WHAT TO DO –
Type every record exactly as it appears.

THE DATA –
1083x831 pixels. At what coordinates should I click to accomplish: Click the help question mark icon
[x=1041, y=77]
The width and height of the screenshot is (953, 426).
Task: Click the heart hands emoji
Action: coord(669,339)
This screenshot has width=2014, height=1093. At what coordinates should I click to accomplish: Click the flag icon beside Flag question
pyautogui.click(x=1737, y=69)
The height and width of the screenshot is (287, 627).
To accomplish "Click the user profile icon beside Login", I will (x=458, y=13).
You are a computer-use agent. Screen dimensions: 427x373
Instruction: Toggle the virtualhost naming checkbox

RESPONSE TO THIS EXERCISE –
1083x831 pixels. At what coordinates should I click to accomplish: Click the help question mark icon
[x=1041, y=77]
The width and height of the screenshot is (953, 426).
Task: Click the heart hands emoji
Action: coord(669,339)
This screenshot has width=2014, height=1093. At what coordinates should I click to accomplish: Click the flag icon beside Flag question
pyautogui.click(x=1737, y=69)
The height and width of the screenshot is (287, 627).
To accomplish "Click the user profile icon beside Login", I will (x=458, y=13).
You are a computer-use agent. Screen dimensions: 427x373
Instruction: Toggle the virtualhost naming checkbox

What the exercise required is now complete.